Dataset entries:
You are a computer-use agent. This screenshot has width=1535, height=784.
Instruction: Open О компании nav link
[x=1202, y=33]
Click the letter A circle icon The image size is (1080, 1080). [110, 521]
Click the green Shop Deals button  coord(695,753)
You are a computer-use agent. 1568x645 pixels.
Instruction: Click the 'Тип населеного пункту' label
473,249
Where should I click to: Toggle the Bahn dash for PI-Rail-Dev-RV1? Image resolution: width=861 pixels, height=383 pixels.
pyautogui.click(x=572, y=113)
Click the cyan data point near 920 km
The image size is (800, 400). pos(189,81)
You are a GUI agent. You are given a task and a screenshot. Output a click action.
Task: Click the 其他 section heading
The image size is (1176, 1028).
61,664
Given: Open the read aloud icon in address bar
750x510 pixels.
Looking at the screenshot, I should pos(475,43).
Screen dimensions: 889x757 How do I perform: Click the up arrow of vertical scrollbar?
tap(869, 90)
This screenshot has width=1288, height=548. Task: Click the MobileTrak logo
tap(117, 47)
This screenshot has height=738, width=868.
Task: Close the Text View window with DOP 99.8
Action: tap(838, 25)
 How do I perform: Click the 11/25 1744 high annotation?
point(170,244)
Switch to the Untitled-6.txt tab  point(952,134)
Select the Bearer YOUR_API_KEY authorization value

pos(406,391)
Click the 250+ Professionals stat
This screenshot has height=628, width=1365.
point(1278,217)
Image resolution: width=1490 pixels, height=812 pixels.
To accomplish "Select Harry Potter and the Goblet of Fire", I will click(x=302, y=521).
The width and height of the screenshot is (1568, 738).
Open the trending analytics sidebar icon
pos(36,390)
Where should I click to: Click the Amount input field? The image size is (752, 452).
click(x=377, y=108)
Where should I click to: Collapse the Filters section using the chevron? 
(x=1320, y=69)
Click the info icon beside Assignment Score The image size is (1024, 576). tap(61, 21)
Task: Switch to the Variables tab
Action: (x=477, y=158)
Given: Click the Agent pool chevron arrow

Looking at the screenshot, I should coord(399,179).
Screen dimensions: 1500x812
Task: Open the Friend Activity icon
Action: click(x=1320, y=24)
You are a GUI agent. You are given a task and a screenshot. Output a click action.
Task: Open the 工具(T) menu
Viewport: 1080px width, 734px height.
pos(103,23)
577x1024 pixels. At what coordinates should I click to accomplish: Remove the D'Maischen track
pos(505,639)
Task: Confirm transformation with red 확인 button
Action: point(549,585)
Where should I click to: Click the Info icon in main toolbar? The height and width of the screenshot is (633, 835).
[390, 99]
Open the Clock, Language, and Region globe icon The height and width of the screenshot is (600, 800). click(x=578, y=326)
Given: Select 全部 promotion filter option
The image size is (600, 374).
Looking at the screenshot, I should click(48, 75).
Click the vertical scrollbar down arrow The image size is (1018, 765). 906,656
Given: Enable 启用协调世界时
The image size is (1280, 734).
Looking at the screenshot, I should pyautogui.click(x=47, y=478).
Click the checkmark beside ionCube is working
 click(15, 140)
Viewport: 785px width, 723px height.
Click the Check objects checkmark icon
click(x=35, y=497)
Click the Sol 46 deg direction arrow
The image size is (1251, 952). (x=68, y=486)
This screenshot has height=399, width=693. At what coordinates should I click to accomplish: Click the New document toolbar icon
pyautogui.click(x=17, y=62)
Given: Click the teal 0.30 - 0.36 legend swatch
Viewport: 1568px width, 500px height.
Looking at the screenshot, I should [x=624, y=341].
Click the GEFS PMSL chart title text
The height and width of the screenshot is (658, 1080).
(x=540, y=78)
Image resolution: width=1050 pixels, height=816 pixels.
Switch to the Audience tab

• **Task to complete**
Look above for the line with "Click the cyan data point near 920 km" and the line with "Given: Open the"; transcribe both and all lines in between, exactly, and nothing else.

• **Written answer**
Click the cyan data point near 920 km
The image size is (800, 400). pos(189,81)
You are a GUI agent. You are given a task and a screenshot. Output a click action.
Task: Click the 其他 section heading
The image size is (1176, 1028).
61,664
Given: Open the read aloud icon in address bar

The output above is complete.